CONSEGNA =>
Prosegui il testo qui sotto sulle elezioni presidenziali francesi, riprendendo subito dopo la sua ultima frase.

BLOCCO DI TESTO =>
--------------------------------------------------

Il suo mandato è poi minacciato dall’ascesa semi travolgente del voto di estrema destra, il più alto mai registrato in Francia negli ultimi sessant’anni. Oltre tredici milioni di francesi hanno dato fiducia a Marine Le Pen che ha infatti migliorato il suo score personale di circa otto punti rispetto al 2017. “Le idee che rappresentiamo stanno raggiungendo le vette per un secondo turno delle elezioni presidenziali” ha detto davanti ai suoi sostenitori riuniti al Pavillon d’Armenonville, nel Bois de Boulogne, poco dopo le 20 vedendo nel proprio punteggio “una vittoria clamorosa” e la manifestazione del “desiderio” del popolo francese di “un forte contropotere a Emmanuel Macron”. Ha così lanciato immediatamente “la grande battaglia elettorale delle elezioni legislative” che avranno luogo il 12 e il 19 giugno. Ma non è la sola forza ad ambire al colpo. E lo ha detto chiaramente, non appena chiuse le urne, proprio Jean-Luc Mélenchon: il leader della sinistra radicale può dare il via alla sua di campagna elettorale dopo il risultato sorprendente al primo turno. “Macron è stato mal rieletto in un oceano di astensione“, ha dichiarato. “Ora eleggetemi primo ministro, il terzo turno comincia stasera (ieri, ndr)”. E a pensarci non sono solo i leader, ma anche i francesi: secondo un sondaggio Opinionway per Cnews e radio Europe 1, il 63% degli intervistati auspica una coabitazione (46% con Le Pen e 44% per Mélenchon).

Il disagio dei francesi si manifesta anche nell’astensionismo record: quasi un terzo del Paese stavolta ha scelto di disertare le urne. Con un 28%, il dato sull’astensione è il peggiore dal 1969, come sottolineato in serata da diversi istituti demoscopici. E proprio tra gli elettori di sinistra stufi della logica del voto utile e del “male minore”, oltre che tra i giovani, sembra si contino parecchi di coloro che si sono tenuti lontani dai seggi, e ai quali Macron ha promesso risposte. “La più grande sfida di Macron sarà quella di creare un senso di coesione in un paese estremamente frammentato, dove l’estrema destra ottiene il 41% dei voti”, rimarca Tara Varma, del Consiglio europeo per le Relazioni estere. “Le Pen farà del suo meglio per capitalizzare il suo risultato alle elezioni parlamentari di giugno”. Da Macron – conclude Tara Varma – ci si aspetta che riprenda il mantello della leadership diplomatica europea. Ha menzionato l’Ucraina nel suo discorso della vittoria. Dovrebbe recarsi immediatamente a Kiev con il cancelliere Olaf Scholz per dimostrare il sostegno dell’Europa all’Ucraina. Macron ha ora bisogno di adattare il suo metodo quando si tratta di difendere la sua agenda europea. Dovrebbe lottare per un’Europa più inclusiva e partecipativa”.

--------------------------------------------------

DATI MOSTRATI =>
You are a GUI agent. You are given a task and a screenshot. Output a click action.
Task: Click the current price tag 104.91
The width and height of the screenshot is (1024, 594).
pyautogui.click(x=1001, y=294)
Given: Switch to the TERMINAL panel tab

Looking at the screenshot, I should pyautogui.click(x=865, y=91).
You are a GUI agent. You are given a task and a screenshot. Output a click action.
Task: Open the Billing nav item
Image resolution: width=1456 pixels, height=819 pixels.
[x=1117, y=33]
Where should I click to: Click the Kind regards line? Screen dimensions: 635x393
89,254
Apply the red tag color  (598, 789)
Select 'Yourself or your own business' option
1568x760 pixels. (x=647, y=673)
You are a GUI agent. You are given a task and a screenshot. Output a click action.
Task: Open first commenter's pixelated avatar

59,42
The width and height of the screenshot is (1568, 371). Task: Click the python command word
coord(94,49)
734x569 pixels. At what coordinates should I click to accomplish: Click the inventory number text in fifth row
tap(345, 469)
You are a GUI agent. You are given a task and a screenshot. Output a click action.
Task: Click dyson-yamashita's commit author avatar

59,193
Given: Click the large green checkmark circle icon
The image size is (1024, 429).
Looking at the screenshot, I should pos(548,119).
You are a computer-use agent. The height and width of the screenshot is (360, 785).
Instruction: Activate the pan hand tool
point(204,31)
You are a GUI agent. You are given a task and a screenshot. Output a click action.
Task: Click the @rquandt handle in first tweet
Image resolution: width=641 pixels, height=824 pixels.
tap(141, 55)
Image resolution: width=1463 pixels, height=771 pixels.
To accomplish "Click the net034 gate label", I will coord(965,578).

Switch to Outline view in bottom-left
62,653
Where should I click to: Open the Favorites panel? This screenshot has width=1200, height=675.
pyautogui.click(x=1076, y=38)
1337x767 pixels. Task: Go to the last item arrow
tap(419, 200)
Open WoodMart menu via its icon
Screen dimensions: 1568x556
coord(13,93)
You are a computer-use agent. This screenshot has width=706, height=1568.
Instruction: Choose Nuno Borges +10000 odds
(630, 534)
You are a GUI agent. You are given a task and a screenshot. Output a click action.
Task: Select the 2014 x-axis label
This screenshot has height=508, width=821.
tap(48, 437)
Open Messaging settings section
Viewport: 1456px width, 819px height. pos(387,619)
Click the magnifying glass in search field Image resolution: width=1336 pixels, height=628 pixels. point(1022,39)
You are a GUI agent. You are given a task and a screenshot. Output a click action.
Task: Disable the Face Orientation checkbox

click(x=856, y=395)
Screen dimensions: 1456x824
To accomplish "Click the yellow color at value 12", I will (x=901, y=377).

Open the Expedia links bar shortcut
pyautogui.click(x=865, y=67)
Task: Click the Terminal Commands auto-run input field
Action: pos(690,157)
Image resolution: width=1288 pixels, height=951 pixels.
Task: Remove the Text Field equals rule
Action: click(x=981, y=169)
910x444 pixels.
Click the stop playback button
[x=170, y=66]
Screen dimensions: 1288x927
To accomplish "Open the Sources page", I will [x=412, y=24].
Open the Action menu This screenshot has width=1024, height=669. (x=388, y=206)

--------------------------------------------------

RISPOSTA =>
Quanto al vincitore, i suoi primi cento giorni neopresidenziali saranno all’insegna di tre grandi priorità: ecologia, protezione sociale, Europa. Il primo viaggio sarà a Berlino, poi il 9 maggio a Strasburgo per la chiusura della Conferenza sul futuro dell’Ue. Già nei prossimi giorni il leader francese dovrebbe avere un nuovo contatto con Vladimir Putin. Ufficialmente i colloqui si sono interrotti dai massacri di Bucha ma Macron voleva anche aspettare di aver vinto sulla “candidata di Mosca”. Quasi tutte le misure promesse da Macron potranno essere attuate solo se il presidente otterrà anche la maggioranza in Assemblea Nazionale: per farlo, concordano diversi osservatori francesi, dovrà cercare di sviluppare un proprio progetto e non puntare sull’opposizione a un progetto altrui, cosa che di fatto gli ha garantito la rielezione.

L’Europa tira un sospiro di sollievo. Da Bruxelles (Ue) a Berlino, passando per Roma. E di questo sollievo si fa interprete, tra i tanti, Mario Draghi. “La vittoria da parte di Emmanuel Macron nelle elezioni presidenziali francesi è una splendida notizia per tutta l’Europa – ha commentato il presidente del Consiglio – Italia e Francia sono impegnate fianco a fianco, insieme a tutti gli altri partner, per la costruzione di un’Unione Europea più forte, più coesa, più giusta, capace di essere protagonista nel superare le grandi sfide dei nostri tempi, a partire dalla guerra in Ucraina”. Grandi aspettative che devono però fare i conti con il risultato francese. Macron ha vinto, ed è un bene, ma la sua, rimarcano analisti e giornalisti francesi di lungo corso, è una vittoria “senza trionfo” e “senza gloria”. E il primo ad esserne consapevole è proprio lui. Ma questa consapevolezza può anche trasformarsi in una opportunità storica. L’esempio è quello di Francois Mitterrand. Per Emmanuel Macron è una sfida affascinante: emularlo.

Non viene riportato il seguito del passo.